"Lord" v. "Lord"

96 Misc. 2d 434, 409 N.Y.S.2d 46, 1978 N.Y. Misc. LEXIS 2620
CourtNew York Supreme Court
DecidedFebruary 6, 1978
StatusPublished
Cited by11 cases

This text of 96 Misc. 2d 434 ("Lord" v. "Lord") is published on Counsel Stack Legal Research, covering New York Supreme Court primary law. Counsel Stack provides free access to over 12 million legal documents including statutes, case law, regulations, and constitutions.

Bluebook
"Lord" v. "Lord", 96 Misc. 2d 434, 409 N.Y.S.2d 46, 1978 N.Y. Misc. LEXIS 2620 (N.Y. Super. Ct. 1978).

Opinion

[436]*436OPINION OF THE COURT

Bentley Kassal, J.

After trial of this action for divorce, the issues remaining to be resolved are the support for the three children, who are 16, 21 and 23 years of age, and the plaintiff's application for a division of two life insurance policies on the husband’s life of which she claims to be the equitable owner.

I. SUPPORT FOR CHILDREN

A. Ability of Husband to Provide Support

There are three children of this marriage: Tracy, 23 years old; John, 21 years old and Kristina, 16 years old.

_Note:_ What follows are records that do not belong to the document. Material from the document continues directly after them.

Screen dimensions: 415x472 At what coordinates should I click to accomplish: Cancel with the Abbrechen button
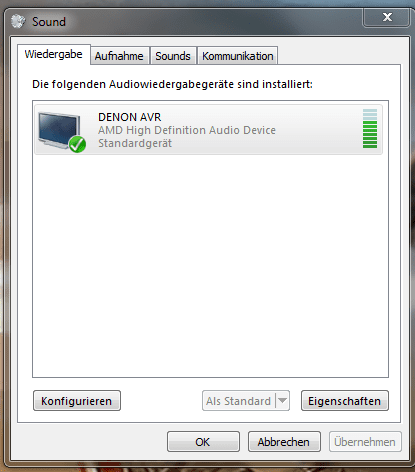click(284, 442)
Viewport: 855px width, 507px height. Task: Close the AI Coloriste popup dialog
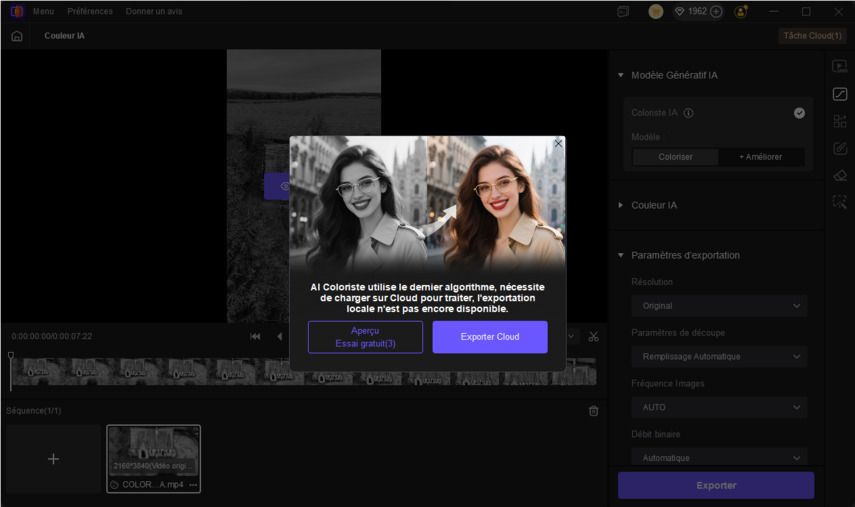(558, 144)

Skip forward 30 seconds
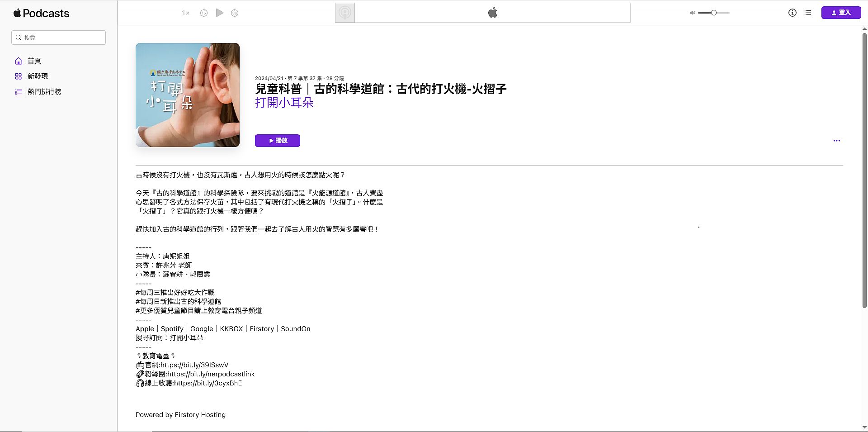click(235, 13)
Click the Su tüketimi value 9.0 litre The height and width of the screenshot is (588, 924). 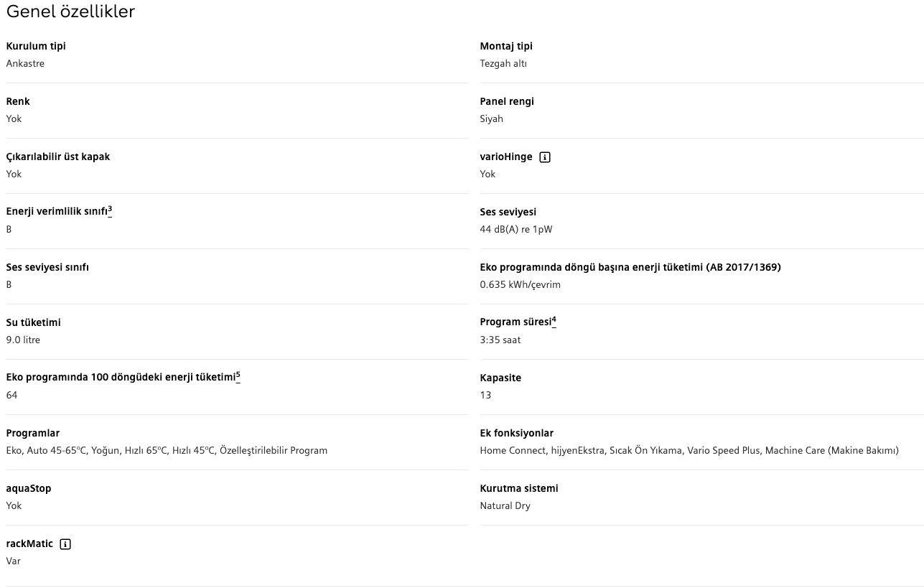(x=23, y=340)

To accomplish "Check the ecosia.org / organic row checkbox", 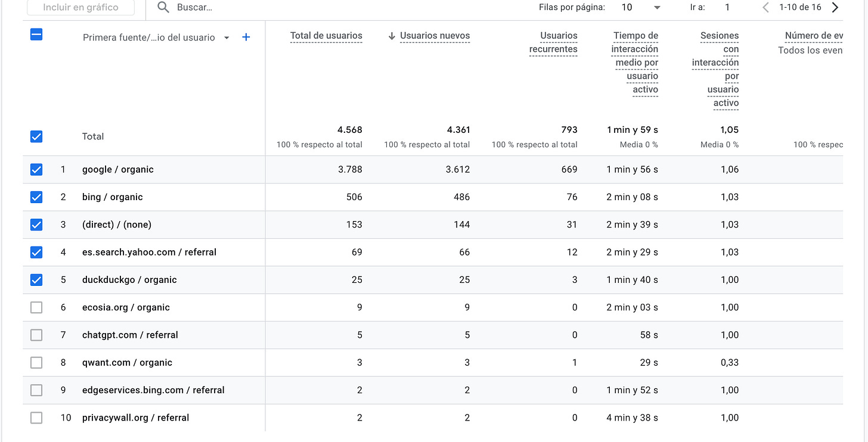I will click(x=36, y=307).
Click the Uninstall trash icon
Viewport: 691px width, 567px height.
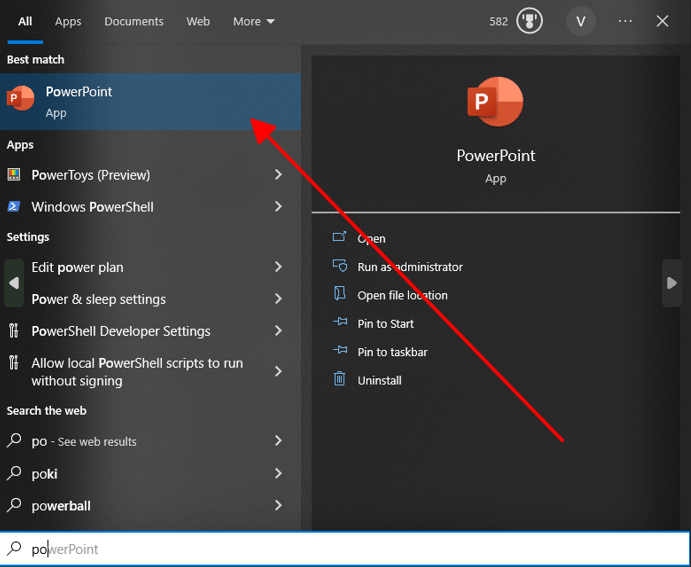pyautogui.click(x=339, y=380)

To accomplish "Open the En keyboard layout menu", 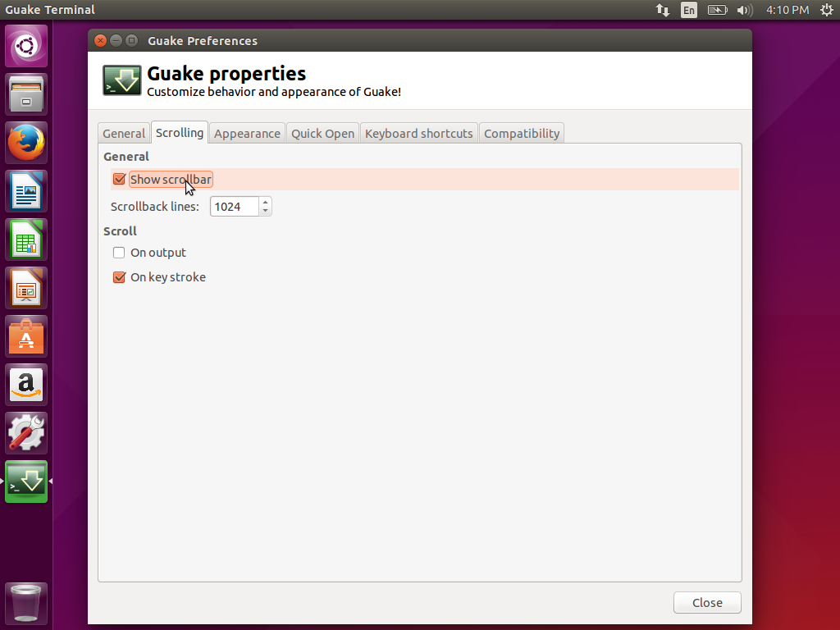I will (x=689, y=10).
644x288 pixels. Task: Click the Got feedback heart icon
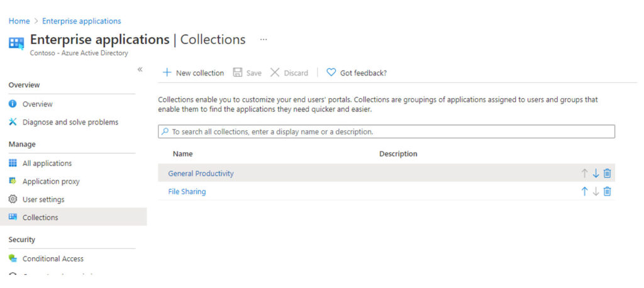331,73
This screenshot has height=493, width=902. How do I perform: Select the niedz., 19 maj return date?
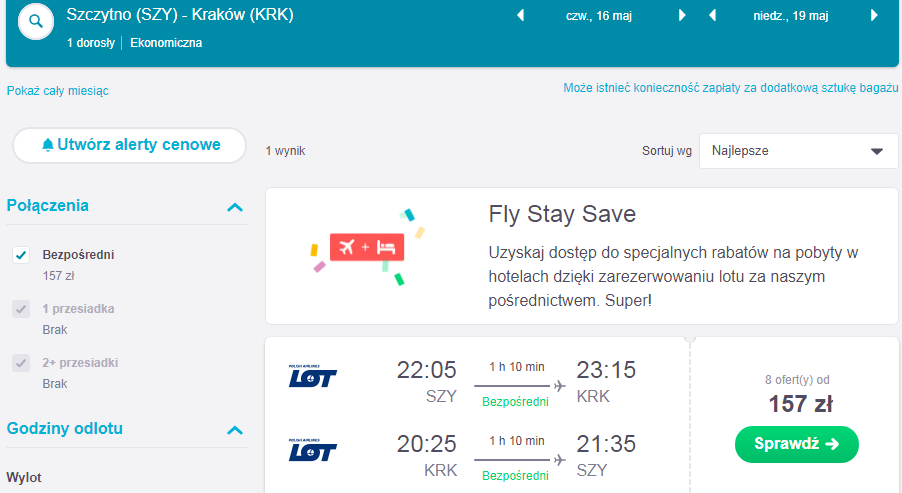tap(791, 16)
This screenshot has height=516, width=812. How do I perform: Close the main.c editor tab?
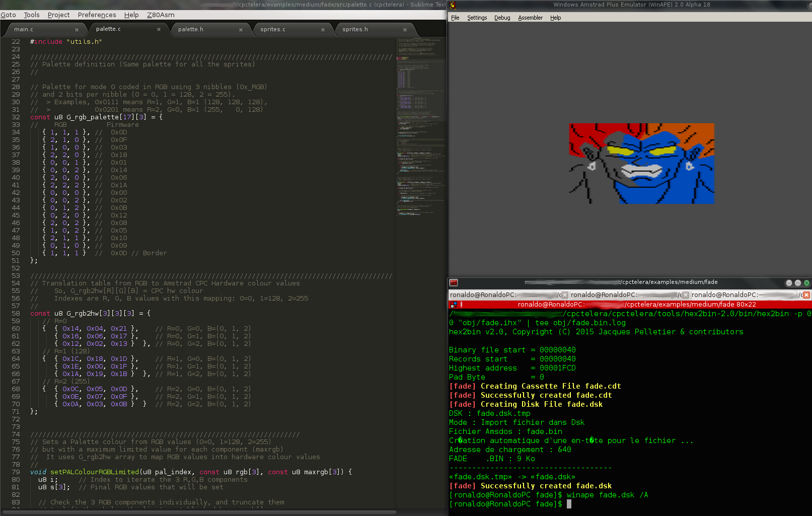pyautogui.click(x=77, y=30)
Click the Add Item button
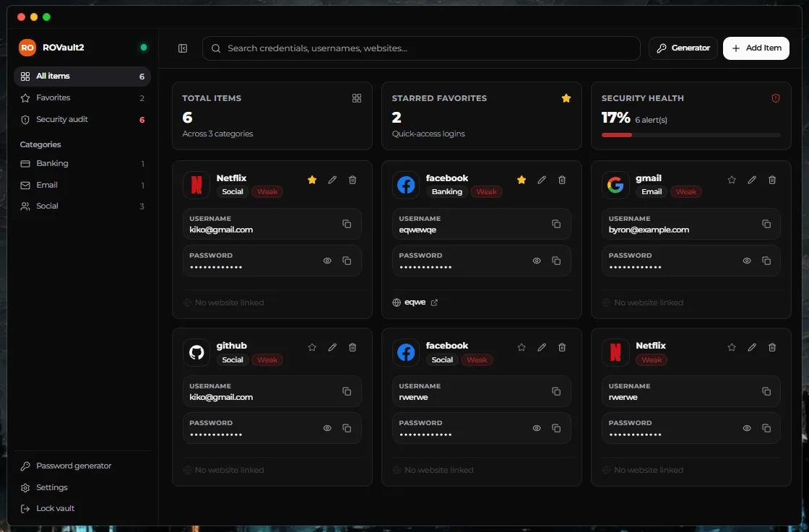 (x=756, y=48)
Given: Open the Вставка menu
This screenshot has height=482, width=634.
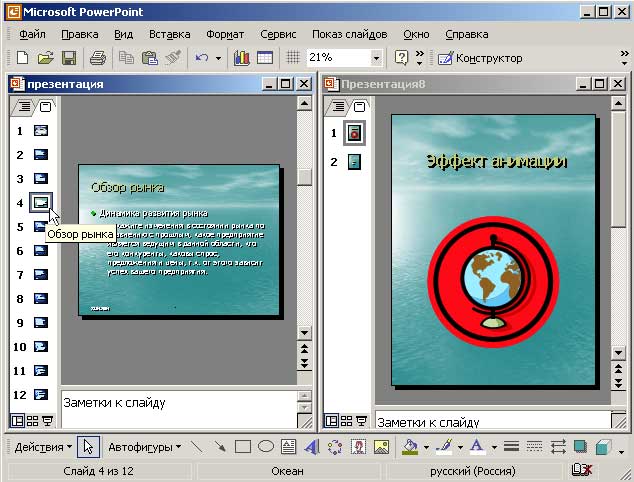Looking at the screenshot, I should click(x=169, y=33).
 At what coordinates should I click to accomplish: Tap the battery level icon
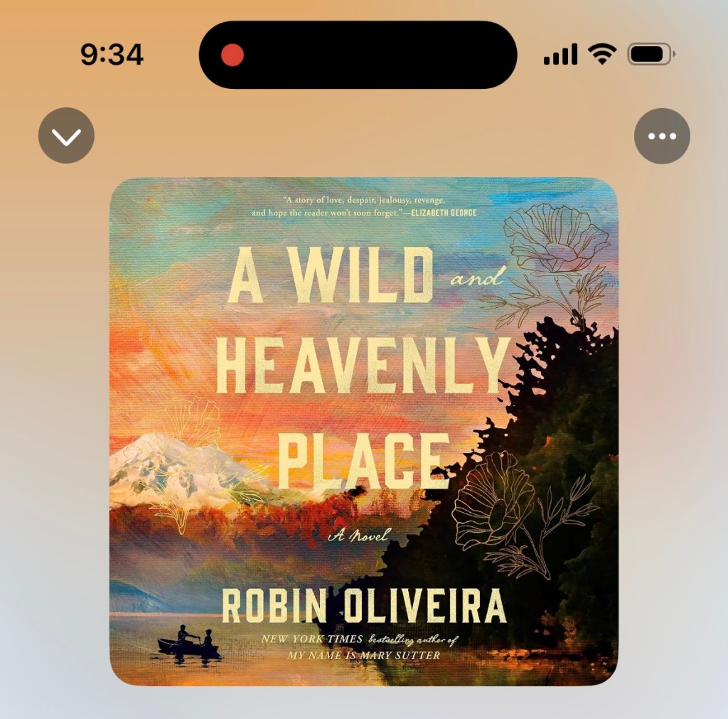click(x=651, y=54)
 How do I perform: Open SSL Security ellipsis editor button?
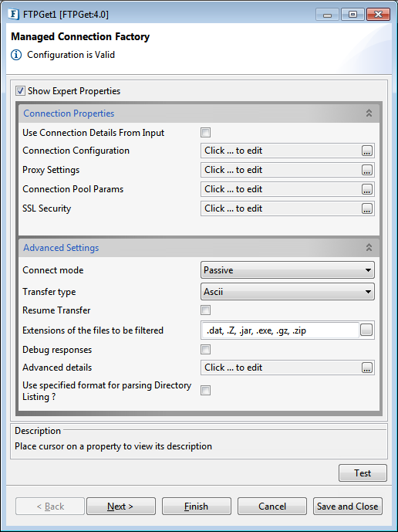tap(367, 208)
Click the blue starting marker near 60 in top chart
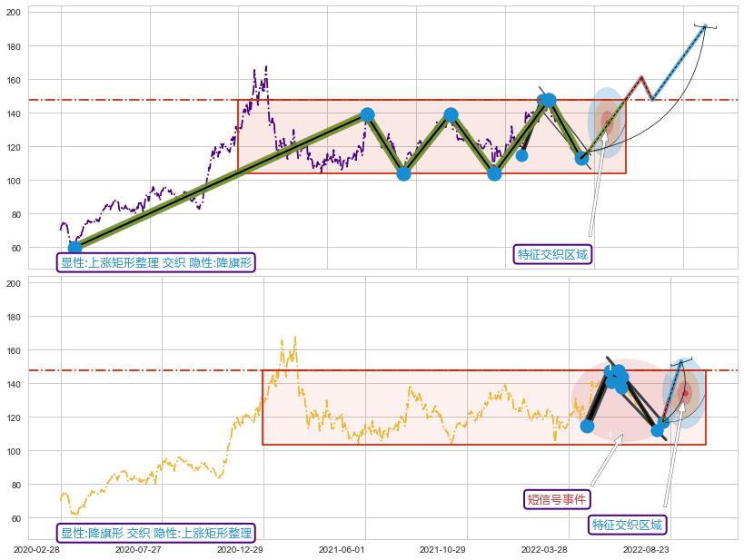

It is not disputed that during the 20 years that the parties lived together, they maintained an extremely luxurious lifestyle and they raised their children accordingly, including, inter alia, educating them at the finest, high-tuition private schools, taking them on expensive vacations and ski trips and encouraging and funding expensive hobbies and other extracurricular activities, including ballet and photography lessons and horseback riding, as an illustration. When asked about the fact that he had purchased a horse for his daughter and stabled it at a cost of $2,640 a year, the father stated matter-of-factly that he bought the horse because she wanted it, she was a wealthy young girl, and it was part of her lifestyle.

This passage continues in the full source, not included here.